Step 1: OLS Regression Results
How we get this: Regress $\Delta RER_t$ against $RER_{t-1}$.
$T = 500$ weeks
$SE(\hat{\gamma}) = 0.02$
$t_{\gamma} = -3.10$
$\hat{\sigma}^2 = 0.25$
Step 2: Software HAC Long-Run Variance
$\hat{\lambda}^2 = 0.25$
Step 3: Math Substitution ($Z_t$)
Just like in Example 2, because the long-run and short-run variance are identical ($\hat{\sigma}^2 = \hat{\lambda}^2 = 0.25$), the PP penalty (the second half of the equation) collapses to exactly zero.
$$Z_t = (\sqrt{1}) \cdot (-3.10) - 0 = -3.10$$
Step 4: Conclusion
Calculated $Z_t = -3.10$
5% Critical Value = $-2.86$
Since $-3.10 < -2.86$, we reject the null hypothesis. The real exchange rate is stationary, supporting long-run PPP.
Example 5: Daily Temperature Anomalies (Climate Data)
Context: Testing if daily temperature deviations ($Temp_t$) from historical averages mean-revert rapidly. Model: No constant, no trend (because anomalies are already mathematically centered around zero).

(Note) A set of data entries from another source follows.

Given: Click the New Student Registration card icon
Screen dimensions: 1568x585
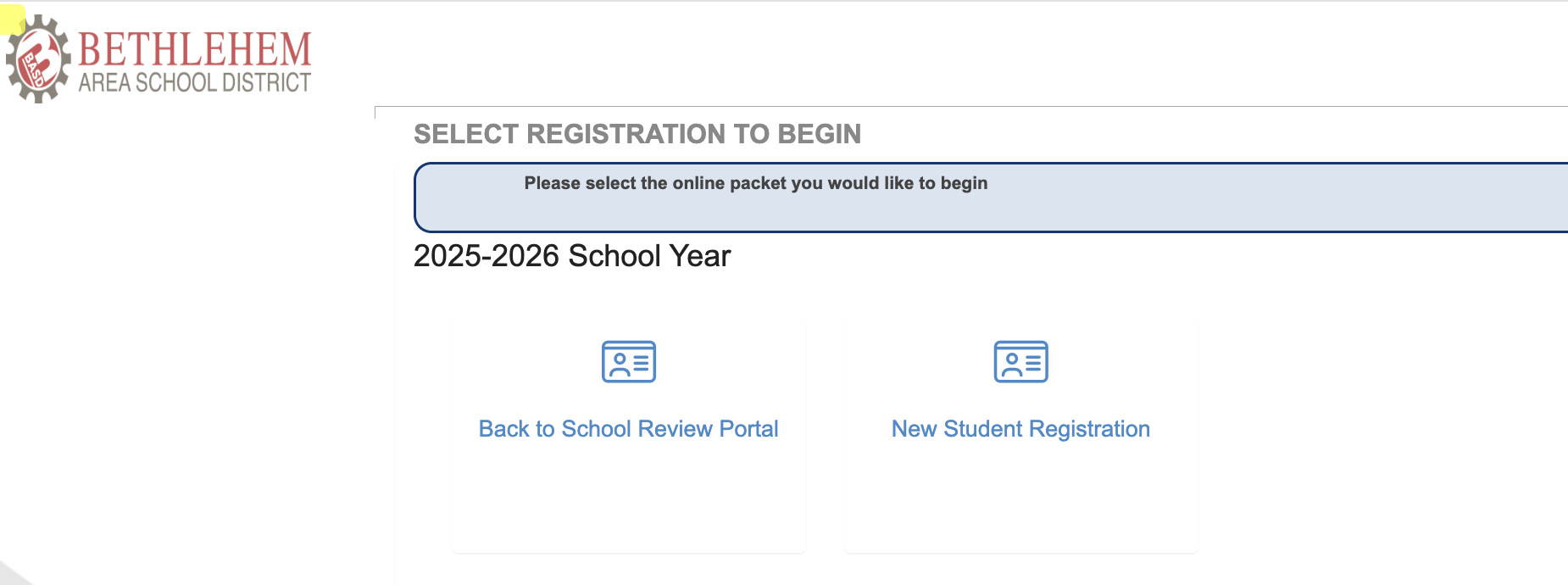Looking at the screenshot, I should point(1020,362).
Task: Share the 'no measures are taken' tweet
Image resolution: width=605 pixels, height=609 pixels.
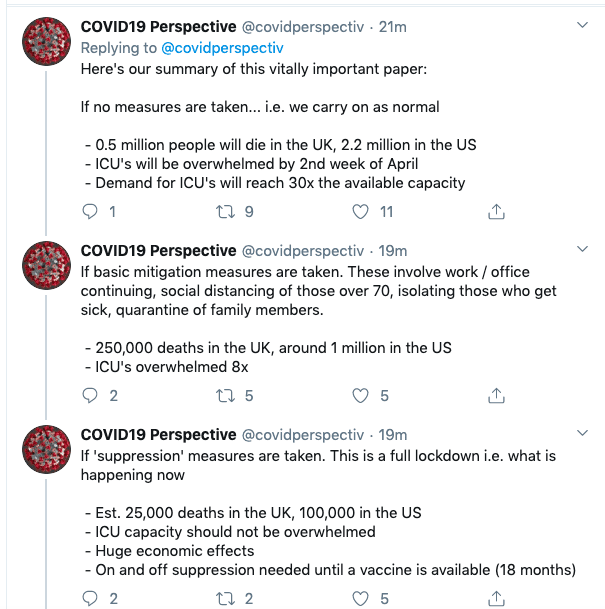Action: point(496,212)

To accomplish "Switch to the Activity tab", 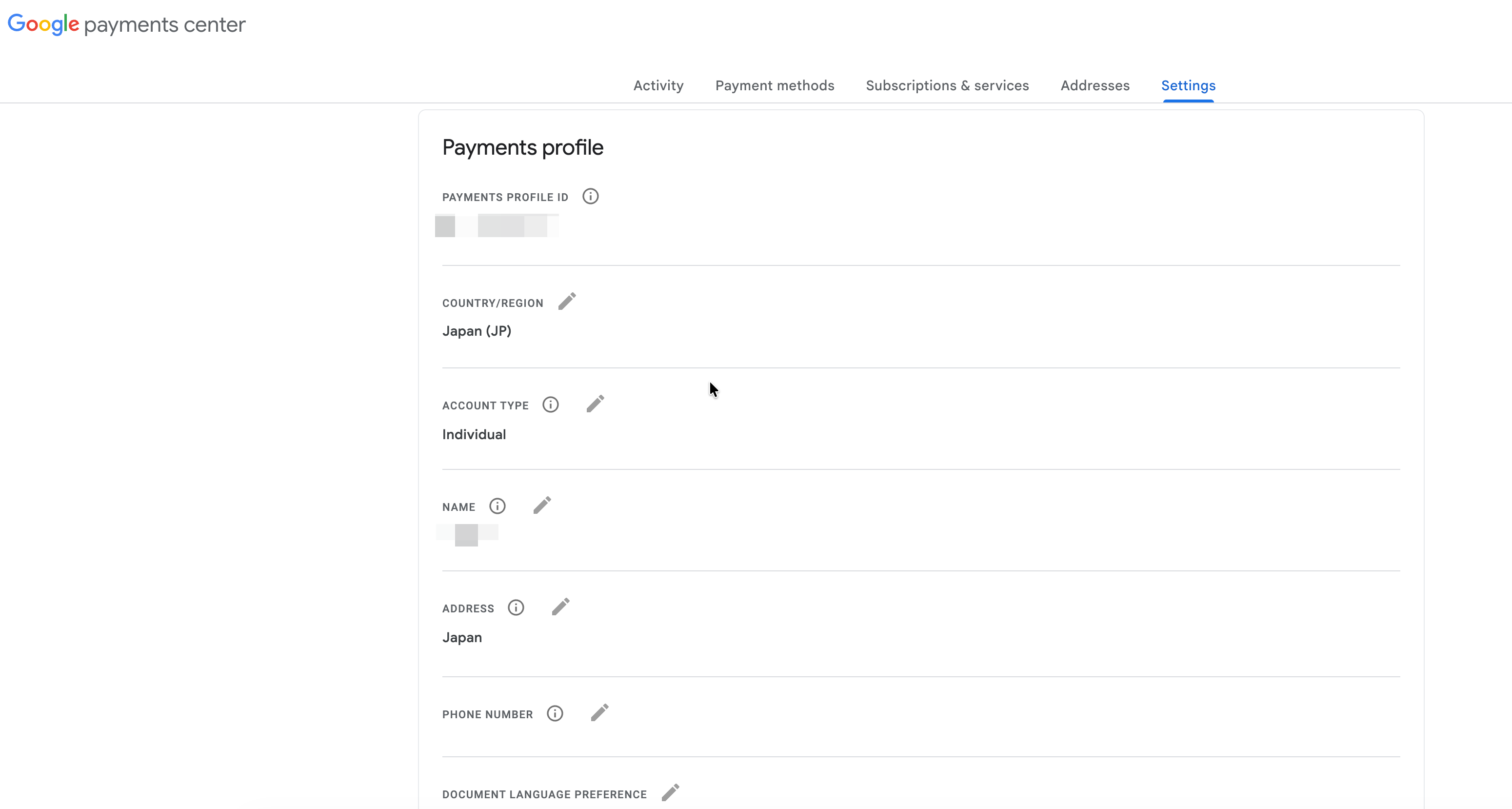I will point(658,86).
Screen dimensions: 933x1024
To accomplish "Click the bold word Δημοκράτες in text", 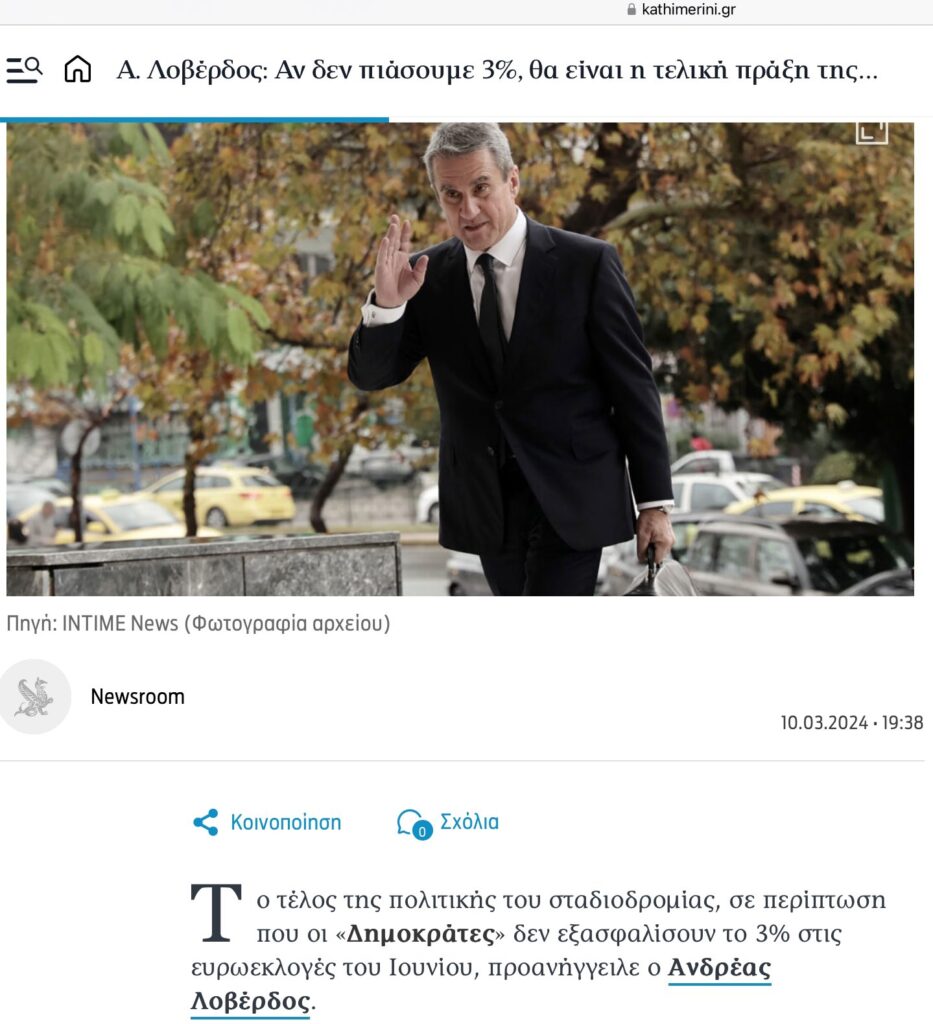I will (420, 934).
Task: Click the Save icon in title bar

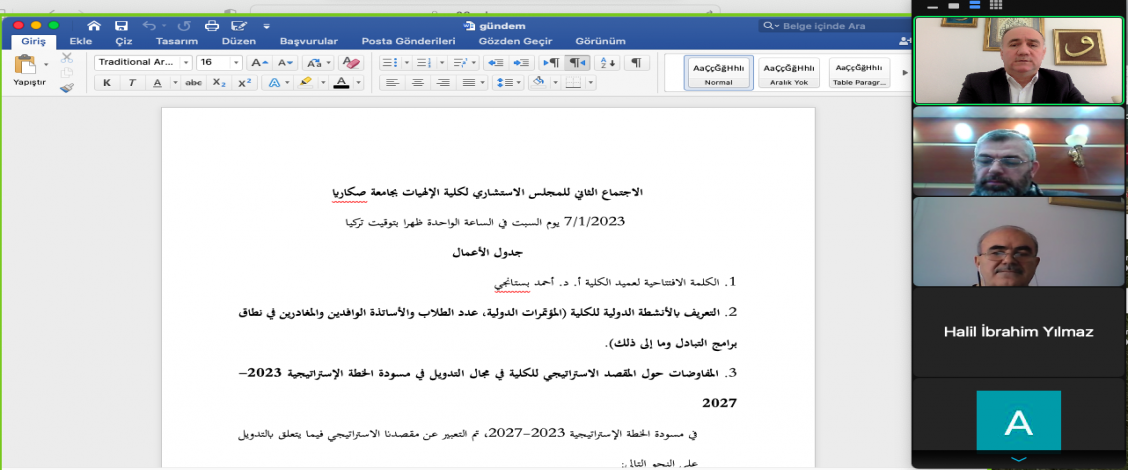Action: [121, 25]
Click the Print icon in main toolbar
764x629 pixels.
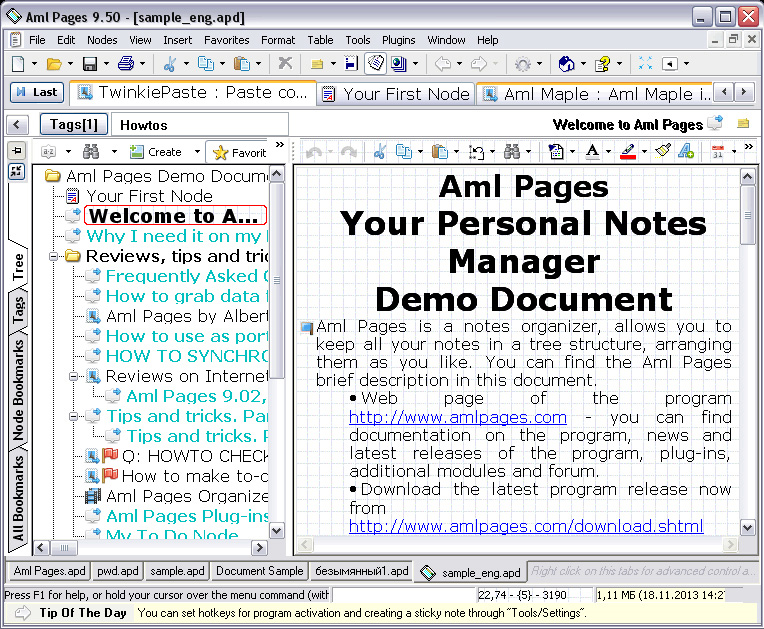(126, 64)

Step 1: OLS Regression Results
How we get this: Regress $\Delta Temp_t$ directly against $Temp_{t-1}$ with no constant ($\alpha=0$).
$T = 10,000$ days
$SE(\hat{\gamma}) = 0.01$
$t_{\gamma} = -12.00$
$\hat{\sigma}^2 = 2.25$
Step 2: Software HAC Long-Run Variance
How we get this: Weather clustering (heat waves) pushes the Newey-West long-run variance higher.
$\hat{\lambda}^2 = 4.00$
Step 3: Math Substitution ($Z_t$)
$$Z_t = \left( \sqrt{\frac{2.25}{4.00}} \right) \cdot (-12.00) - \frac{1}{2} \left( \frac{4.00 - 2.25}{4.00} \right) \cdot \left( \frac{10000 \cdot 0.01}{2.25} \right)$$
Solve inside the brackets:
$$Z_t = \left( \frac{1.5}{2} \right) \cdot (-12.00) - (0.5) \cdot \left( \frac{1.75}{4.00} \right) \cdot \left( \frac{100}{2.25} \right)$$
Simplify to decimals:
$$Z_t = (0.75) \cdot (-12.00) - (0.5) \cdot (0.4375) \cdot (44.44)$$
Perform the multiplications:
$$Z_t = -9.00 - 9.72 = -18.72$$
Step 4: Conclusion
Calculated $Z_t = -18.72$
5% Critical Value (No Constant/Trend) = $-1.95$
Since $-18.72 \ll -1.95$, we strongly reject the null hypothesis. Temperature anomalies are highly stationary and mean-reverting.
5. Conclusion
The Phillips-Perron (PP) test is an essential tool in a time-series econometrician's arsenal. While the Augmented Dickey-Fuller (ADF) test requires the researcher to manually determine the correct number of lagged difference terms to eliminate autocorrelation, the PP test operates automatically using non-parametric mathematical corrections.This makes the PP test vastly superior when analyzing financial or macroeconomic data known to exhibit structural breaks, volatility clustering (heteroskedasticity), or unknown forms of moving-average autocorrelation.
Summary of Action: If the calculated PP $Z_t$ statistic is less (more negative) than the Mackinnon critical values, you safely conclude your data is stationary ($I(0)$) and can proceed with standard OLS modeling, VARs, or ARMA forecasting. If the series has a unit root ($I(1)$), you must difference the data or investigate cointegration frameworks to proceed without generating spurious regressions.